Treasury Board President Anita Anand is asking Parliament to approve an extra $8.9 billion in spending in the current fiscal year, which ends March 31.
Most of it is for extra costs associated with finance charges, providing health care for Indigenous children, and for military projects at home and abroad, according to the latest supplementary spending estimates from the federal government.
The single biggest item the government needs more money for is an extra $3.2 billion to service the national debt.
But the Department of Indigenous Services also needs nearly $2 billion more than it planned at the beginning of the fiscal year, much of that for programs to improve health-care services for Indigenous children.

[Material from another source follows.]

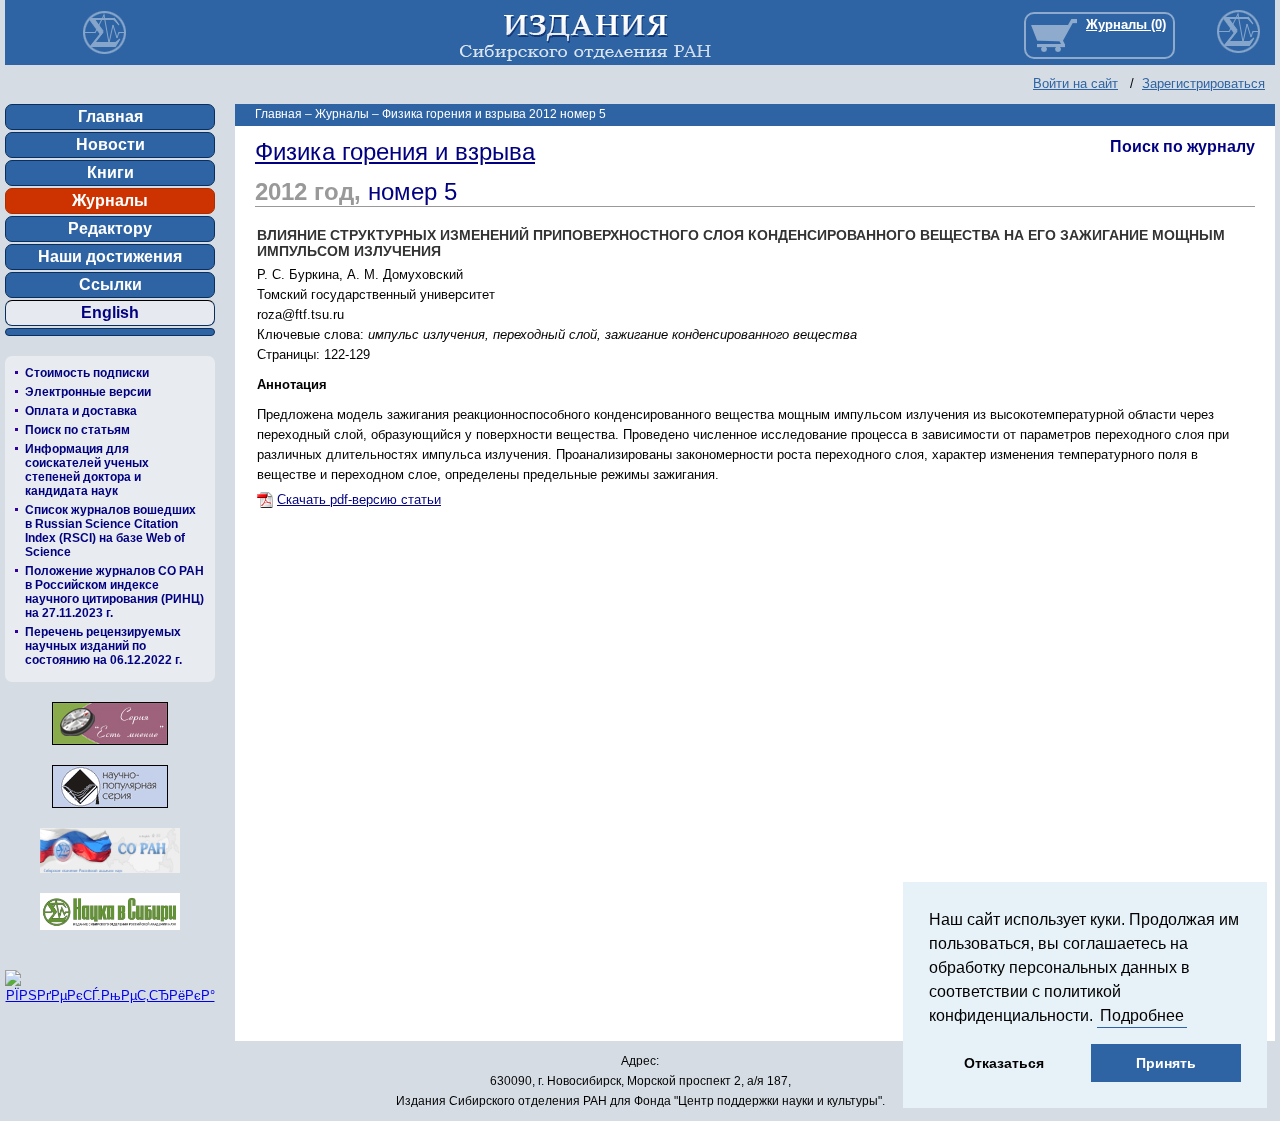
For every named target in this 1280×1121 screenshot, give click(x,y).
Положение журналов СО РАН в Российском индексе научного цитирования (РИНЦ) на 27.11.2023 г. (114, 592)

The Department of National Defence is asking Parliament to approve $1.9 billion to boost both its capital and operating budget, including money destined for military projects in Latvia and Ukraine.
Some of those funds will also be used for new costs associated with the acquisition of new reconnaissance aircraft and new airborne tanker transports for the Air Force.
The extra funds should push the government’s overall spending for the 2023-24 fiscal year to $496.6 billion. That would represent an increase of $13.5 billion, or 2.8 per cent, versus the previous fiscal year.
The new spending requests, known formally as the Supplementary Estimates (C), 2023-2024 were tabled Feb. 15 in the House of Commons.
These estimates are the final request for new spending in the current fiscal year. Various parliamentary committees will now study the different requests for new funding before all MPs will vote on them.
The votes on spending requests, which have not yet been scheduled, are, by tradition, matters of confidence. In recent years, they’ve also occasionally been the subject of overnight marathon votes forced by the opposition. So long as the supply-and-confidence agreement holds between the minority Liberal government and the 25-member NDP caucus, those votes should pass the House.